Reproduce the listing below, replacing each occurrence of "How do I perform" with "How can I carry out" and leaving everything else unchanged.

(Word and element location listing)
----

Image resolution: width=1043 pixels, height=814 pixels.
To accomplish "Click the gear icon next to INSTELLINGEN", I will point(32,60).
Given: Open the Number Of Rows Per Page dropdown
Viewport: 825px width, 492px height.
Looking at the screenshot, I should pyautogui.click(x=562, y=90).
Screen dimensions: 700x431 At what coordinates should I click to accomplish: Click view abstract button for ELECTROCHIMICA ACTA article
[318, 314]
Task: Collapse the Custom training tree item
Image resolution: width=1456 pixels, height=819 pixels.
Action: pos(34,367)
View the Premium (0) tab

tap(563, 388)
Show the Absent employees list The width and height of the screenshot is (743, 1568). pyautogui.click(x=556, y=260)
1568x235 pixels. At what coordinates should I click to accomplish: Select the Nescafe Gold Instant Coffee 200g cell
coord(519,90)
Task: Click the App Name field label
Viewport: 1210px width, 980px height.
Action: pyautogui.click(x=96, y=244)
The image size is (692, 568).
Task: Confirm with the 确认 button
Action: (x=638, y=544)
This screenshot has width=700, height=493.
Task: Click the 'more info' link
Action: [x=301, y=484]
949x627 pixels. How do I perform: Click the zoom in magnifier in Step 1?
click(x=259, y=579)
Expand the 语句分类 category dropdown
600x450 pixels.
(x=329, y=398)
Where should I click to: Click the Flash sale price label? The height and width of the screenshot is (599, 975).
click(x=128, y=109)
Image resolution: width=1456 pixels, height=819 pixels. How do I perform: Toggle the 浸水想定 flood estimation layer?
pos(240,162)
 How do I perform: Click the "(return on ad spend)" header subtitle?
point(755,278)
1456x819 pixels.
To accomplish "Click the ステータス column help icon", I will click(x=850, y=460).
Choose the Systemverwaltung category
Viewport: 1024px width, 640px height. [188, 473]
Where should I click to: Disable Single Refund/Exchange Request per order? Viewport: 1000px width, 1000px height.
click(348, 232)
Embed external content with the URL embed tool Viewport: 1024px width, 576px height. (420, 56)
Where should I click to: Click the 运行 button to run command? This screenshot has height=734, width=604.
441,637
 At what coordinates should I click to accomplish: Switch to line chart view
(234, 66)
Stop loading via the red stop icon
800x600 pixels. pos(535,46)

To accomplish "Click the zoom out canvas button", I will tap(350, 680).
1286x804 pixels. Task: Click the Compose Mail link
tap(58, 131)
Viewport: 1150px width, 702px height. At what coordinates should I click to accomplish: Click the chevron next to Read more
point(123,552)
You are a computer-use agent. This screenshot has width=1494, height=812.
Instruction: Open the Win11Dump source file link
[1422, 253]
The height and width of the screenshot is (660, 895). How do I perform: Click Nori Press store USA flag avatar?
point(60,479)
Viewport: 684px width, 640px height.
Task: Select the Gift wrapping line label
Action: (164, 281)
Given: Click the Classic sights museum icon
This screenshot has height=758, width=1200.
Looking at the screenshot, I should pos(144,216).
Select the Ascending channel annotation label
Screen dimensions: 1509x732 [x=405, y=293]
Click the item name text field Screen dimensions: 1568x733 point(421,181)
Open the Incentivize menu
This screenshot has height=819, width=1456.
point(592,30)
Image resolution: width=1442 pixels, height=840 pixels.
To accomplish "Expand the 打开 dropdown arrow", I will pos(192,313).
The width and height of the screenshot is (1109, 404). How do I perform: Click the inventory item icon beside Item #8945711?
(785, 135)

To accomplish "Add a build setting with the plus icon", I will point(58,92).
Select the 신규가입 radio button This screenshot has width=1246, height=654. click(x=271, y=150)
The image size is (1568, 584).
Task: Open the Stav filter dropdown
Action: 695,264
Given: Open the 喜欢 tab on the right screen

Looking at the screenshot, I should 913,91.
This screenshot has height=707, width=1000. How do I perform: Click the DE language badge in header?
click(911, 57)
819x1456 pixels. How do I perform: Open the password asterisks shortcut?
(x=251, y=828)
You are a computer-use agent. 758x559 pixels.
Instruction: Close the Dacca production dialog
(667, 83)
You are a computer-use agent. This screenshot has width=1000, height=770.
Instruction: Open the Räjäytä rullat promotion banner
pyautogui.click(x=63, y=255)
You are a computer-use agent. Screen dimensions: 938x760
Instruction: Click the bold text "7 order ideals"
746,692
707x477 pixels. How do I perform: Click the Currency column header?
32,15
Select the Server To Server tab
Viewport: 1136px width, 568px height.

----

# Reply:
Image resolution: width=1043 pixels, height=814 pixels.
To accomplish "Click the gear icon next to INSTELLINGEN", I will point(32,60).
Given: Open the Number Of Rows Per Page dropdown
Viewport: 825px width, 492px height.
Looking at the screenshot, I should pyautogui.click(x=562, y=90).
Screen dimensions: 700x431 At what coordinates should I click to accomplish: Click view abstract button for ELECTROCHIMICA ACTA article
[318, 314]
Task: Collapse the Custom training tree item
Image resolution: width=1456 pixels, height=819 pixels.
Action: pos(34,367)
View the Premium (0) tab

tap(563, 388)
Show the Absent employees list The width and height of the screenshot is (743, 1568). pyautogui.click(x=556, y=260)
1568x235 pixels. At what coordinates should I click to accomplish: Select the Nescafe Gold Instant Coffee 200g cell
coord(519,90)
Task: Click the App Name field label
Viewport: 1210px width, 980px height.
Action: pyautogui.click(x=96, y=244)
The image size is (692, 568).
Task: Confirm with the 确认 button
Action: (x=638, y=544)
This screenshot has width=700, height=493.
Task: Click the 'more info' link
Action: [x=301, y=484]
949x627 pixels. How can I carry out: Click the zoom in magnifier in Step 1?
click(x=259, y=579)
Expand the 语句分类 category dropdown
600x450 pixels.
(x=329, y=398)
Where should I click to: Click the Flash sale price label? The height and width of the screenshot is (599, 975).
click(x=128, y=109)
Image resolution: width=1456 pixels, height=819 pixels. How can I carry out: Toggle the 浸水想定 flood estimation layer?
pos(240,162)
 How can I carry out: Click the "(return on ad spend)" header subtitle?
point(755,278)
1456x819 pixels.
To accomplish "Click the ステータス column help icon", I will click(x=850, y=460).
Choose the Systemverwaltung category
Viewport: 1024px width, 640px height. [188, 473]
Where should I click to: Disable Single Refund/Exchange Request per order? Viewport: 1000px width, 1000px height.
click(348, 232)
Embed external content with the URL embed tool Viewport: 1024px width, 576px height. (420, 56)
Where should I click to: Click the 运行 button to run command? This screenshot has height=734, width=604.
441,637
 At what coordinates should I click to accomplish: Switch to line chart view
(234, 66)
Stop loading via the red stop icon
800x600 pixels. pos(535,46)

To accomplish "Click the zoom out canvas button", I will tap(350, 680).
1286x804 pixels. Task: Click the Compose Mail link
tap(58, 131)
Viewport: 1150px width, 702px height. At what coordinates should I click to accomplish: Click the chevron next to Read more
point(123,552)
You are a computer-use agent. This screenshot has width=1494, height=812.
Instruction: Open the Win11Dump source file link
[1422, 253]
The height and width of the screenshot is (660, 895). How can I carry out: Click Nori Press store USA flag avatar?
point(60,479)
Viewport: 684px width, 640px height.
Task: Select the Gift wrapping line label
Action: (164, 281)
Given: Click the Classic sights museum icon
This screenshot has height=758, width=1200.
Looking at the screenshot, I should pos(144,216).
Select the Ascending channel annotation label
Screen dimensions: 1509x732 [x=405, y=293]
Click the item name text field Screen dimensions: 1568x733 point(421,181)
Open the Incentivize menu
This screenshot has height=819, width=1456.
point(592,30)
Image resolution: width=1442 pixels, height=840 pixels.
To accomplish "Expand the 打开 dropdown arrow", I will pos(192,313).
The width and height of the screenshot is (1109, 404). How can I carry out: Click the inventory item icon beside Item #8945711?
(785, 135)

To accomplish "Add a build setting with the plus icon", I will point(58,92).
Select the 신규가입 radio button This screenshot has width=1246, height=654. click(x=271, y=150)
The image size is (1568, 584).
Task: Open the Stav filter dropdown
Action: 695,264
Given: Open the 喜欢 tab on the right screen

Looking at the screenshot, I should 913,91.
This screenshot has height=707, width=1000. How can I carry out: Click the DE language badge in header?
click(911, 57)
819x1456 pixels. How can I carry out: Open the password asterisks shortcut?
(x=251, y=828)
You are a computer-use agent. 758x559 pixels.
Instruction: Close the Dacca production dialog
(667, 83)
You are a computer-use agent. This screenshot has width=1000, height=770.
Instruction: Open the Räjäytä rullat promotion banner
pyautogui.click(x=63, y=255)
You are a computer-use agent. Screen dimensions: 938x760
Instruction: Click the bold text "7 order ideals"
746,692
707x477 pixels. How can I carry out: Click the Currency column header?
32,15
Select the Server To Server tab
Viewport: 1136px width, 568px height.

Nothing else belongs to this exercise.